Amy Prime, who teaches second grade in Newton, Iowa, noticed that many of the teachers she knows and admires are counting the days until they retire or quit.

She writes:

“If you teach, you don’t need to get online to read these thoughts. You hear them every day as you pass your colleagues in the halls, at sporting events, at church and in the grocery store. Teachers who are close to retirement crunch the numbers to see if they can make it financially if they leave a year or two earlier. Newer teachers wonder if the degree they earned in education might transfer to another type of job.

“If we don’t stop, take a serious look at what we are doing, and make a huge change, then we will have destroyed a noble and essential profession. This is not imagined. The attacks on teachers have been steadily increasing.”

Politicians and pundits overlook the root causes of poor achievement and blame teachers.
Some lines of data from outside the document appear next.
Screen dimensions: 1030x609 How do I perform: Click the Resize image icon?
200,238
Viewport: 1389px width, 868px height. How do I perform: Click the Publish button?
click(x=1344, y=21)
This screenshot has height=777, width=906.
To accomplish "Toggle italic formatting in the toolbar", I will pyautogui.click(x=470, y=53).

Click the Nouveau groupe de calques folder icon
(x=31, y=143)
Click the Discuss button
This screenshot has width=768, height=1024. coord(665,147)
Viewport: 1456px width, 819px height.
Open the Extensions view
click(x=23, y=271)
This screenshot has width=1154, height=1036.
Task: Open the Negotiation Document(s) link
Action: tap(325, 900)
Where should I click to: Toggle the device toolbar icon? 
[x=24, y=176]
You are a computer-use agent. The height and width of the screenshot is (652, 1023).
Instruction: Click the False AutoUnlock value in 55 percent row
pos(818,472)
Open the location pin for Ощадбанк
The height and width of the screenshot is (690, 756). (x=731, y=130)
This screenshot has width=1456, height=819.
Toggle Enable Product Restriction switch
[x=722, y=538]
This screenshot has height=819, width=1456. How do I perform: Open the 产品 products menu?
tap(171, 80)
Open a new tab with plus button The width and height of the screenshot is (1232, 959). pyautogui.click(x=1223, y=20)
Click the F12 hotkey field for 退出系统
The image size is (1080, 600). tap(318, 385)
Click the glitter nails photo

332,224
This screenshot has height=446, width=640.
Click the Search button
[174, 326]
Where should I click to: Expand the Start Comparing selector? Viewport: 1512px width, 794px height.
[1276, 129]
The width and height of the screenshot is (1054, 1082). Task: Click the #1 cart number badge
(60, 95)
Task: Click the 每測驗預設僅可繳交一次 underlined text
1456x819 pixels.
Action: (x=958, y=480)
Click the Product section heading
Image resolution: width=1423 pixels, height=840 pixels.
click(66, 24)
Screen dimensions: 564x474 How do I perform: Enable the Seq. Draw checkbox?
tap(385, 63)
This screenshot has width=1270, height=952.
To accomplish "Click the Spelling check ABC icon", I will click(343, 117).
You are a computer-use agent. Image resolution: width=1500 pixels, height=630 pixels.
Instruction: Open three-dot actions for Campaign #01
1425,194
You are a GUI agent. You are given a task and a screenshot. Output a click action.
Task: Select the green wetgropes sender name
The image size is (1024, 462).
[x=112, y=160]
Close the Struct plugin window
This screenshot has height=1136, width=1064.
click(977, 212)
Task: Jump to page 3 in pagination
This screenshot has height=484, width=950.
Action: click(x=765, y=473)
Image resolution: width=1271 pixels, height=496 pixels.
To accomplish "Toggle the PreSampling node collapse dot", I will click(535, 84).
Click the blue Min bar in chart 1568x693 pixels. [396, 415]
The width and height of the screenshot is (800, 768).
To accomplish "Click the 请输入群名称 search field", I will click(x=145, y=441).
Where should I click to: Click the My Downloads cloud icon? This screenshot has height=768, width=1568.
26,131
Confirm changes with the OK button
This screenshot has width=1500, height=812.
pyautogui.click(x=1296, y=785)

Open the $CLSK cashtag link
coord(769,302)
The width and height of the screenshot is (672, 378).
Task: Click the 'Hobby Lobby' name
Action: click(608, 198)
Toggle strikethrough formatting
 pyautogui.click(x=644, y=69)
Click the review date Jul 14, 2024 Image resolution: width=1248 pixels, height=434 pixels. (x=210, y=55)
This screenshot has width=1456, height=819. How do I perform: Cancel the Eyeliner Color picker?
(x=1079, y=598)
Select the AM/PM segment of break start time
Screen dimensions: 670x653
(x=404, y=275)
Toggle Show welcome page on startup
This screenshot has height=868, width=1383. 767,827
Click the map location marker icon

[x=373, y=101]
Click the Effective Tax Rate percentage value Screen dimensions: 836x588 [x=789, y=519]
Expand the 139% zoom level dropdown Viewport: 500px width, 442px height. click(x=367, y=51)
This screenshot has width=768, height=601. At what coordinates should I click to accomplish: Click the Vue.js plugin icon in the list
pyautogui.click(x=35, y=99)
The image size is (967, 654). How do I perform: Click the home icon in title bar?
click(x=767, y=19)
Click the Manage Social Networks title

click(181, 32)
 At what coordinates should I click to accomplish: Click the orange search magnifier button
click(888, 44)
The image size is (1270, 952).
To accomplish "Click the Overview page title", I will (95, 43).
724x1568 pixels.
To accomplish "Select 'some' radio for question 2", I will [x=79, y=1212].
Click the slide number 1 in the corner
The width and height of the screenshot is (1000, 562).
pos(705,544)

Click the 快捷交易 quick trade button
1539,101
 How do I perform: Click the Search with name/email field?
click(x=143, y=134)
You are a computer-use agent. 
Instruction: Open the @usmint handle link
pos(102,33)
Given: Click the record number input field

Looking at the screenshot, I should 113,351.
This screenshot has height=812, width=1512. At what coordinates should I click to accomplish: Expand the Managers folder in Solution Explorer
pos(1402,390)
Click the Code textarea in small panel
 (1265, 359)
But, says Prime, we must not give up. Teaching is a great job, a great challenge, and every day is different. Besides, she writes, the people she works for give her hugs.

Her advice:

“To veteran teachers I say: Don’t go yet. You were here before No Child Left Behind. You were here before threats of unfair merit pay systems and micromanaging. We need you to remember the good that went on in schools then and fight for the return of those positive things. Your experience and wisdom cannot be replicated.

“To the young people who want to teach I say: Don’t be afraid. Join us. Teaching is a calling that can’t be denied. But be prepared to stand up and fight for what you know is right and good for kids. Don’t close your door and do your thing while hoping no one walks in to see that you’ve strayed from the script. Instead keep the door open and defend your good teaching practices when questioned.

“Fight for fun, creativity and laughter. Fight for art and music and drama in your room and in your district. Fight for smaller class sizes and for time to plan and prepare great lessons for your kids. Fight for better wages and improved benefits.”

Thank you, Amy, for good advice, for a vision of better days ahead, and for encouraging your colleagues to stand and fight for what they know is right for their students.